General Terms


In the context of ORNA, assets are business items and even stakeholders that a cyber threat can negatively impact. This broad definition is intentional, as any given incident can affect or disable hardware (such as servers, laptops, or even doors), software (such as CRM, ERP, or email), processes (for example, shipping or customer onboarding), persons (typically, someone rather important, such as C-suite executives, directors, lead engineers, and so on), data (such as Protected Health Information or PHI), and other (just in case nothing else fits). The resulting inability of any of these processes can be extremely damaging to an organization, including catastrophic impacts on financial stability, ability to conduct business, or the company’s reputation.

Registering all relevant or in-scope assets within the platform is an essential first step to understanding the organization's estate and its exposure to cyber risk, allowing relevant teams to identify mission-critical assets (also called Crown Jewels), employ appropriate security measures to protect them proactively, and monitor all potentially malicious events associated with these resources.


CIRT stands for Cyber Incident Response Team, a team of individuals responding to security breaches, malware, and other damaging cyber incidents within an organization. As cyber incidents and data breaches can take a variety of forms affecting a broad array of business functions, a well-organized CIRT usually includes not only IT or cybersecurity professionals but subject matter experts from within legal, human resources, communications, financial, regulatory compliance, executive, and other extended business areas of competence.


Criticality measures the importance or significance of a given asset to the organization's operations, reputation, and overall ability to conduct business. Criticality assessments help prioritize efforts regarding resource allocation, risk management, and cybersecurity measures. Assets deemed mission-critical (also called Crown Jewels) typically have a higher level of incident response urgency and require more robust protection and monitoring and much more proactive risk management; in many industries, such measures may be mandated by various regulatory bodies. ORNA employs 3 distinct, consistently color-coded criticality levels (Low, Medium, High) that can be assigned to any asset.


In cybersecurity, severity measures how damaging a particular cyber threat is, whereas an incident or an alert is or can be. Similarly, it is also used to track the potential negative impact that a vulnerability can have on a particular asset if exploited by a malicious actor. ORNA uses a collection of deep machine learning algorithms, security event cross-correlation, anomaly and signature-based malware analysis, and other combined methods (a total of over 20) to determine incident severity based on a large combination of factors, with key resulting ratings being the urgency and impact of a particular incident, consistent with the SANS Incident Response framework.

Urgency measures how quickly the resolution of the Incident is required to limit the impact to the minimum. In contrast, impact measures the extent of the Incident and the potential damage caused before it is resolved. ORNA’s incident severity rating has five distinct, consistently color-coded levels: Very Low, Low, Medium, High, and Critical.

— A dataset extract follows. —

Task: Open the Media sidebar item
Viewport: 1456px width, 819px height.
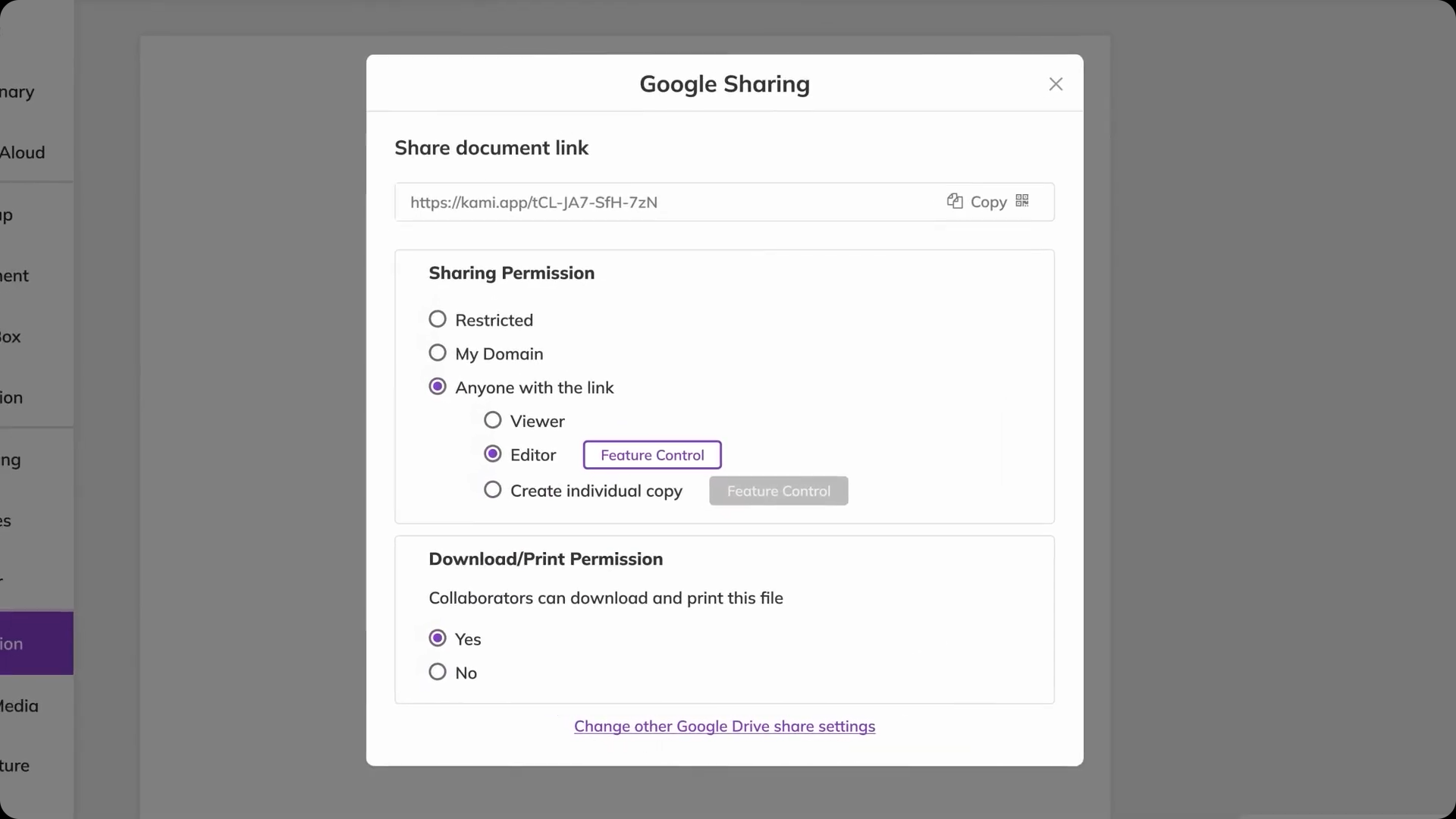Action: (x=19, y=706)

Vulnerability severity has four consistently color-coded levels: Low, Medium, High, and Critical. Each vulnerability severity level is assigned based on the CVSS score defined in the National Vulnerability Database (NVD).

Cybersecurity Terms

Denial of Service

Denial of Service, as well as its’ more complex distributed version (DDoS), is an attack on an asset that disrupts its normal function and prevents other users from accessing it. The most common targets of DoS attacks are online resources, such as websites, servers, and networks.

Insider Threat

Insider Threat is a typically malicious threat to an organization from people within itself, such as employees, former employees, contractors, or business associates possessing inside information about the company's assets, access to sensitive data, and such, and therefore able to inflict significant damage to the organization’s finances, reputation, or the ability to conduct business as usual. Some insider threats can be non-malicious, amounting to a costly human error.

NIST Cybersecurity Framework (CSF)

NIST Cybersecurity Framework is a robust guideline for assessing, scoring, and mitigating organizational cybersecurity risks published by the US National Institute of Standards and Technology based on highly defined standards, procedures, and practices. The current version of NIST CSF includes 5 domains that, in turn, include 23 categories.

Network IoT

Network IoT attacks include disruptions or leverage of network-connected devices that communicate with other devices without human involvement, such as autonomous cars, smart appliances, and wearable tech.


Phishing is an attack delivered via email, phone, or text by someone posing as a legitimate entity to lure individuals into providing sensitive data or unauthorized access. Often, it is an entry point for other types of attacks, such as ransomware.


Ransomware is malware that employs encryption to prevent access to a certain asset, preventing its ability to conduct business or be otherwise accessed by users until a set ransom amount is paid to the threat actor responsible for the attack. A typical example of a ransomware attack is the encryption of mission-critical data or software, so the user cannot access the affected files, databases, or applications until the ransom is paid and a specific decryption key is provided to the victim.

On more than a few occasions, ransomware attacks are combined with the exfiltration of sensitive or valuable data to a remote server, making it a dual threat.